DESCRIPTION OF DRAWINGS
[0019] FIG. 1 is a histogram showing the particle size distribution
of the nanoparticles prepared according to the present
invention;
[0020] FIG. 2 is a Cryo-TEM (transmittance electron microscopy)
photograph showing biocompatible polymeric nanoparticles for drug
delivery, prepared according to the present invention;
[0021] FIG. 3 is a graph showing the Paclitaxel release pattern of
the nanoparticles prepared according to the present invention;
[0022] FIG. 4 is a graph showing the Docetaxel release pattern of
the nanoparticles prepared according to the present invention;
and
[0023] FIG. 5 is an FE-SEM (field emission scanning electron
microscopy) photograph showing the biocompatible polymeric
nanoparticle aggregates for drug delivery prepared according to the
present invention.
BEST MODE
[0024] In accordance with an aspect thereof, the present invention
pertains to a method for the preparation of biocompatible polymeric
nanoparticles for drug delivery on the basis of a polymer melting
process, by melting poloxamer, polyethylene glycol and a sparingly
soluble drug together at a high temperature to give a viscous
molten mixture, cooling the viscous molten mixture to give a solid
mixture, and dissolving the mixture in distilled water.
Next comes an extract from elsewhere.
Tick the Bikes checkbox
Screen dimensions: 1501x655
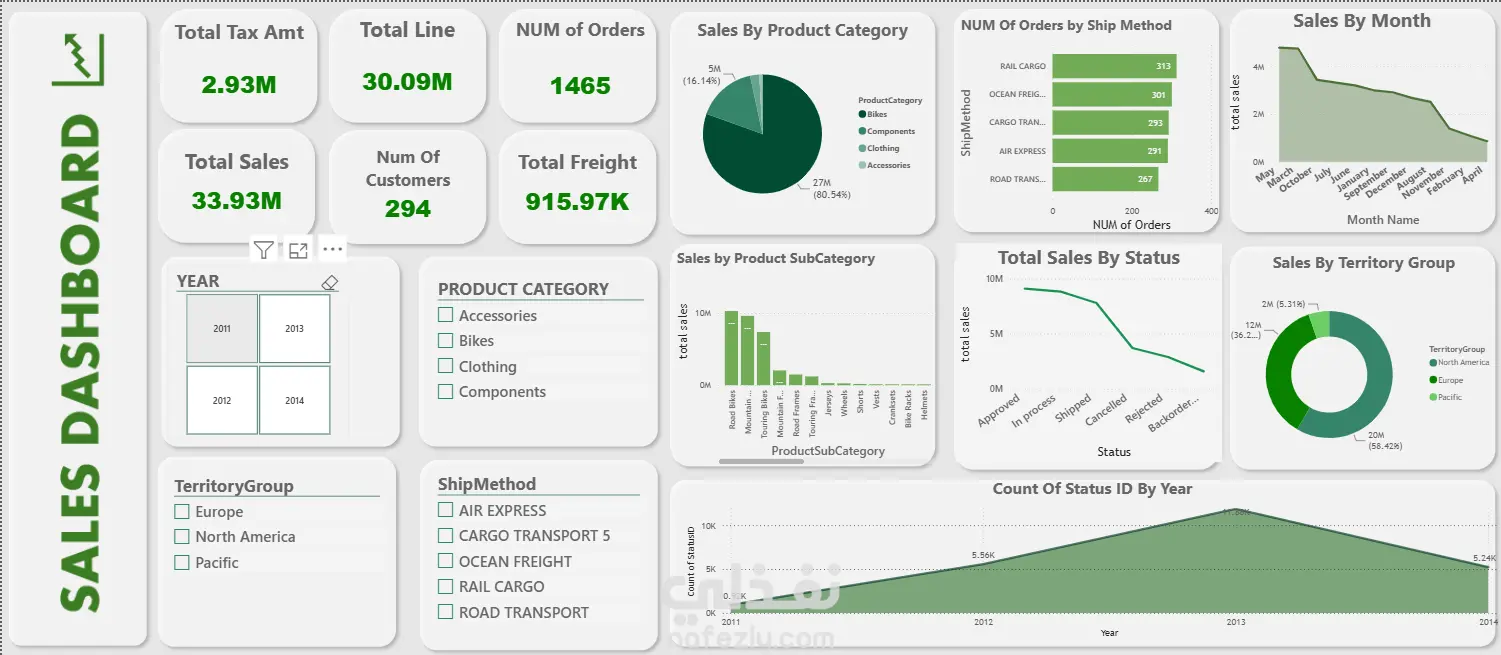point(446,340)
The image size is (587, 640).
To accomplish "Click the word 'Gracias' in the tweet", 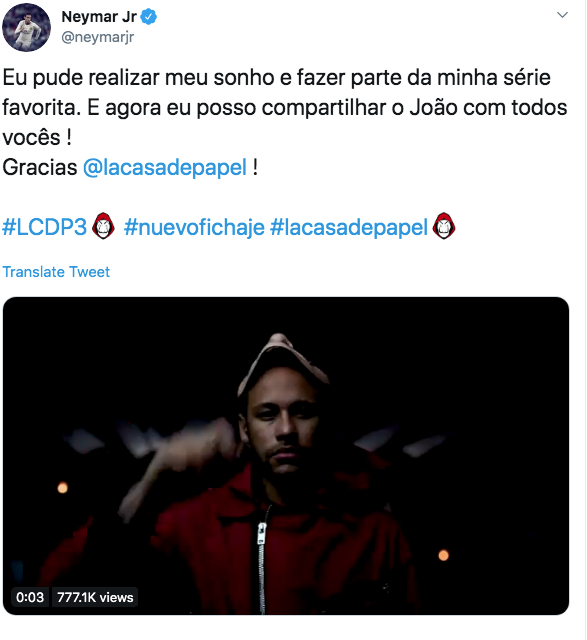I will click(40, 167).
[0025] In greater detail, the biocompatible polymeric nanoparticles
for drug delivery according to the present invention can be
prepared using a method comprising mixing a tri-block copolymer
represented by the following Chemical Formula 1, a polyethylene
glycol (PEG), represented by the following Chemical Formula 2, and
a drug at a predetermined temperature to give a homogeneous
polymeric mixture; solidifying the homogeneous polymeric mixture at
room temperature; and dissolving the solidified polymeric mixture
in an aqueous solution.
[0026] [Chemical Formula 1]
[0027]
HO(C.sub.2H.sub.4O).sub.a(C.sub.3H.sub.6O).sub.b(C.sub.2H.sub.4O).s-
ub.cH
[0028] wherein b is an integer of 10 or higher, and a sum of a and
c is set such that the terminal moieties corresponding thereto
amount to 5-95% by weight, based on the total weight of the
polymer, and preferably 20-90% by weight.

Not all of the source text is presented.